## PROVIDED PASSAGE

TUESDAY, Sept. 24, 2019 (HealthDay News) — Automated machine learning (ML) analysis has the potential to provide faster analysis of cardiovascular magnetic resonance imaging (CMR) with similar levels of precision, according to a study published online Sept. 24 in Circulation: Cardiovascular Imaging.

Anish N. Bhuva, M.B.B.S., from University College London, and colleagues compared the precision of ML and humans using a multicenter, multidisease scan:rescan dataset. One hundred ten patients from five disease categories underwent scan:rescan CMR. Left ventricular chamber volumes, mass, and ejection fraction (LVEF) were measured by an expert, a trained junior clinician, and a fully automated convolutional neural network trained on 559 independent disease cases.

The researchers found that clinicians can be confident detecting a 9 percent change in LVEF, with intraobserver variation accounting for more than half of the scan:rescan coefficient of variation (CV). Scan:rescan precision was similar for expert, trained junior, and automated measurements (CV, 6.1, 8.3, and 8.8 percent, respectively). Compared with humans, automated analysis was 186 times faster (0.07 versus 13 minutes).

“Based on multicenter, multivendor, multifield strength, multidisease data, a 9 percent change in ejection fraction can be detected confidently by expert clinicians, and this is similar using automated analysis,” the authors write. “Given that a major source of measurement variability is attributable to the observer, automated approaches offer the future potential to surpass human experts, demonstrable using this scan-rescan resource.”

Several authors disclosed financial ties to the pharmaceutical industry.

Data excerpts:
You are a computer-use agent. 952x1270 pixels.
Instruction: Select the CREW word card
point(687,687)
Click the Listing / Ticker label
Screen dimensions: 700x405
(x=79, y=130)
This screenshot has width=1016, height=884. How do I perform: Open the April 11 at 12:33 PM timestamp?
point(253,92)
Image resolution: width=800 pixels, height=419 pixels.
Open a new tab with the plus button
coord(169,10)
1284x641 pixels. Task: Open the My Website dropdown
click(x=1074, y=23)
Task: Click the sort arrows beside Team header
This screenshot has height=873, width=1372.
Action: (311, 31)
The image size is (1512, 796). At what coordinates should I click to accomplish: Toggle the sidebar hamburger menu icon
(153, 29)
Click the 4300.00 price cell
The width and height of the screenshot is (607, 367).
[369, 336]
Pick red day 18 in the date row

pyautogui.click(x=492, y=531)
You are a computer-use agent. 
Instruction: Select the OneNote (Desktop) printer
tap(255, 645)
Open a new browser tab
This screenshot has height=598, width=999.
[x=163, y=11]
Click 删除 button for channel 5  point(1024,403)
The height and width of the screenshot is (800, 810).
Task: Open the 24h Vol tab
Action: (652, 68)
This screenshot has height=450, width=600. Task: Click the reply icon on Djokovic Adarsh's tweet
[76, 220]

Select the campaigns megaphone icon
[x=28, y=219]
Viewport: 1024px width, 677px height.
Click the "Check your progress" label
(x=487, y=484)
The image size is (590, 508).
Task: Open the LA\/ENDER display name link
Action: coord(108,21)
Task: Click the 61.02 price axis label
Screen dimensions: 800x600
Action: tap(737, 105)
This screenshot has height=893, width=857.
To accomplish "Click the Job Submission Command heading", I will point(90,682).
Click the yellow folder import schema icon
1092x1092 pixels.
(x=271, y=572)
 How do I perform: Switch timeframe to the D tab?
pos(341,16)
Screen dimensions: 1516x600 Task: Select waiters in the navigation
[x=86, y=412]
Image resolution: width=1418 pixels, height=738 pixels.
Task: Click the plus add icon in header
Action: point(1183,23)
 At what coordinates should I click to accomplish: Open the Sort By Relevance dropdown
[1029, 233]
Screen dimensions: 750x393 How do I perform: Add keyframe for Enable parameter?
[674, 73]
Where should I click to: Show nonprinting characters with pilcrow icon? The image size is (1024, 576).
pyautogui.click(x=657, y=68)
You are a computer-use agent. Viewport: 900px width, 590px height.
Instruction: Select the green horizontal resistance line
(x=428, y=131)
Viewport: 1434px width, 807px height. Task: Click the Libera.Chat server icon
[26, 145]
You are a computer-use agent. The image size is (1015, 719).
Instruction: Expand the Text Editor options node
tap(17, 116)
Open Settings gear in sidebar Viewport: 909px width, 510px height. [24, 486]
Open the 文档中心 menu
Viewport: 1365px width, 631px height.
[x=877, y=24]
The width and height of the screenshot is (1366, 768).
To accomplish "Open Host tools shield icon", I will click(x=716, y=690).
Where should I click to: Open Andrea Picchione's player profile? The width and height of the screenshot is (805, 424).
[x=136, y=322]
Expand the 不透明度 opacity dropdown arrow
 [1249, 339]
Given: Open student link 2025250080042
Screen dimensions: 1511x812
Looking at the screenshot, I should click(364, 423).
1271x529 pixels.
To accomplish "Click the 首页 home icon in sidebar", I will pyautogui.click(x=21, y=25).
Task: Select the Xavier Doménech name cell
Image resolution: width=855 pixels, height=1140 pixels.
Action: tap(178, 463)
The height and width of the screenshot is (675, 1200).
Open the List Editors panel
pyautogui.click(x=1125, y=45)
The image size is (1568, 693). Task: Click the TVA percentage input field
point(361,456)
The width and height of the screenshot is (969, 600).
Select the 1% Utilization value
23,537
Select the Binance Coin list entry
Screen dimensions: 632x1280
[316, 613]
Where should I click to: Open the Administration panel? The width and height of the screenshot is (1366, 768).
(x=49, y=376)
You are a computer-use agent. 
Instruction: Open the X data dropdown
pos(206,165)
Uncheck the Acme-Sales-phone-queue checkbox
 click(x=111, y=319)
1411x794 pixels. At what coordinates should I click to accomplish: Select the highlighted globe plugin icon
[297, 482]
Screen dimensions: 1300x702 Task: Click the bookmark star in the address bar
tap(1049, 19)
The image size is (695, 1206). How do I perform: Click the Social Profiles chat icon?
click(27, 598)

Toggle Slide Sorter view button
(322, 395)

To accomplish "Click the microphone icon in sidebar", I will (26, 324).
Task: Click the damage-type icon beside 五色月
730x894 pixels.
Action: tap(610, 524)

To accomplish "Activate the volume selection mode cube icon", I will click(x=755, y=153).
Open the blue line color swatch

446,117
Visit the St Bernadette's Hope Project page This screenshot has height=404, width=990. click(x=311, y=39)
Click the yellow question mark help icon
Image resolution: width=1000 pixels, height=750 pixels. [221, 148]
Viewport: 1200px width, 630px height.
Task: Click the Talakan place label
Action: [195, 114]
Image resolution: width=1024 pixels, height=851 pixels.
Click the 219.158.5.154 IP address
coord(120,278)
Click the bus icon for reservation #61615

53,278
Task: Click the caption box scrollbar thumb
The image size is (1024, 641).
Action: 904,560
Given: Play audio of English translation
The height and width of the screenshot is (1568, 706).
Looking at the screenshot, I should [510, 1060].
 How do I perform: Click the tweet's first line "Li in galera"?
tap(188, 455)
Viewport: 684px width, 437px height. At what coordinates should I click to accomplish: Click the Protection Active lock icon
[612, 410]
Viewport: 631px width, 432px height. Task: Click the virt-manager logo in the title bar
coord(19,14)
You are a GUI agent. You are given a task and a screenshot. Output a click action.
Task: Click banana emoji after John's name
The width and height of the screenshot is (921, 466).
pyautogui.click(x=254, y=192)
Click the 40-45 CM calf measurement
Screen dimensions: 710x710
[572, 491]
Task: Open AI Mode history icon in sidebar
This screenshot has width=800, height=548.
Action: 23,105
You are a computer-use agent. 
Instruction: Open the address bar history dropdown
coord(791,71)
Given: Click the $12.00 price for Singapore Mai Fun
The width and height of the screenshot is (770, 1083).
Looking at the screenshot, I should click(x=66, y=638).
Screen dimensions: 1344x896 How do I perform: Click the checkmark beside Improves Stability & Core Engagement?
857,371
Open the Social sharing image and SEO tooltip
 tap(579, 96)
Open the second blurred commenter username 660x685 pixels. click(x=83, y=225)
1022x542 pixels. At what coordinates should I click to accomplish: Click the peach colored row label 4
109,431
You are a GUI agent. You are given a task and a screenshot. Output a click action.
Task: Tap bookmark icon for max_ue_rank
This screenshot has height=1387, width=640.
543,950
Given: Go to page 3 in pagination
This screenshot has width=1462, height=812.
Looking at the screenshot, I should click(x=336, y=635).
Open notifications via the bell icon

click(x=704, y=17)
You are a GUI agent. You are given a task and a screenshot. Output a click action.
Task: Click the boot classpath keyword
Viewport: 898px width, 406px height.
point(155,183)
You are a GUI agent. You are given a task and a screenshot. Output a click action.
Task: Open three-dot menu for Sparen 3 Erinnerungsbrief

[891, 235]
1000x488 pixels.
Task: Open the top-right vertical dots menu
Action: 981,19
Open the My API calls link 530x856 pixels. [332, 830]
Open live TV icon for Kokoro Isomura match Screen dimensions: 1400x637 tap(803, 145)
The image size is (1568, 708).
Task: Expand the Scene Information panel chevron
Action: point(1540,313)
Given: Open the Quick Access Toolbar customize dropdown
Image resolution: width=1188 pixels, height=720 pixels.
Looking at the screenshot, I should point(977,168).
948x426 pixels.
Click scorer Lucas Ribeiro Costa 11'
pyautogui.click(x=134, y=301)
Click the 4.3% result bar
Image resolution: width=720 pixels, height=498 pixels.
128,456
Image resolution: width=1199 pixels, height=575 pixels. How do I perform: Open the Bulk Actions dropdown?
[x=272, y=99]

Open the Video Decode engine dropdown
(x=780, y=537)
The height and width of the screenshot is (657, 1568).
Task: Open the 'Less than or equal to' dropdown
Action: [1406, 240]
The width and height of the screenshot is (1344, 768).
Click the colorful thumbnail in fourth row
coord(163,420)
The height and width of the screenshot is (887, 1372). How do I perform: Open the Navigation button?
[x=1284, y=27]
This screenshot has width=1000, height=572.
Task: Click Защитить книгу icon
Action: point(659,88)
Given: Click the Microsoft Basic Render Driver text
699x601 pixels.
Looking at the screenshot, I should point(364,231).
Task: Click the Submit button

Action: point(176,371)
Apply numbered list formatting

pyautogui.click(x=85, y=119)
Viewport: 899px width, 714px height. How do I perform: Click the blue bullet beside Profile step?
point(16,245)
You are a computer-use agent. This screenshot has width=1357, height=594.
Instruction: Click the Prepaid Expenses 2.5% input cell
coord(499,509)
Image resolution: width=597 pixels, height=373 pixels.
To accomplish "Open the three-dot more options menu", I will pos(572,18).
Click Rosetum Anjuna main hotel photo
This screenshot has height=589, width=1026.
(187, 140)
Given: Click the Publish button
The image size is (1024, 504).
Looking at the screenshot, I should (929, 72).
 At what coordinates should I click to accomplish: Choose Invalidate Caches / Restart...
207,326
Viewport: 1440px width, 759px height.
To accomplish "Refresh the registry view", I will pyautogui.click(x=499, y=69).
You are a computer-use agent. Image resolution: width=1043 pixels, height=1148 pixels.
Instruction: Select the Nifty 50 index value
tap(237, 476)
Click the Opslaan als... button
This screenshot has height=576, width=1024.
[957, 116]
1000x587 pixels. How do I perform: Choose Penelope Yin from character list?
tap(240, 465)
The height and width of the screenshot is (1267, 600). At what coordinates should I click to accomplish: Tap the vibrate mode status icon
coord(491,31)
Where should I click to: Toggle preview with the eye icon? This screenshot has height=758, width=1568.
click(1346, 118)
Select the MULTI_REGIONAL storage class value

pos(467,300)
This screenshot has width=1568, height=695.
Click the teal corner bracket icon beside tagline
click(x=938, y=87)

## WORK INSTRUCTION 1
In the cardiac imaging report, rewrite everything from "The researchers found" down to "versus 13 minutes).", changing "clinicians" to "physicians".
## WORK INSTRUCTION 2
Answer these questions using the cardiac imaging report:
(a) How many patients underwent scan:rescan CMR?
(b) On how many independent disease cases was the convolutional neural network trained?
(c) How many minutes did human analysis take, compared with automated analysis?
## WORK INSTRUCTION 3
List every measurer in the cardiac imaging report that measured left ventricular chamber volumes, mass, and ejection fraction.
The records have nothing to do with this.

## EXERCISE RESULT 1
The researchers found that physicians can be confident detecting a 9 percent change in LVEF, with intraobserver variation accounting for more than half of the scan:rescan coefficient of variation (CV). Scan:rescan precision was similar for expert, trained junior, and automated measurements (CV, 6.1, 8.3, and 8.8 percent, respectively). Compared with humans, automated analysis was 186 times faster (0.07 versus 13 minutes).

## EXERCISE RESULT 2
(a) One hundred ten patients.
(b) 559 independent disease cases.
(c) Human analysis took 13 minutes, compared with 0.07 minutes for automated analysis.

## EXERCISE RESULT 3
An expert
A trained junior clinician
A fully automated convolutional neural network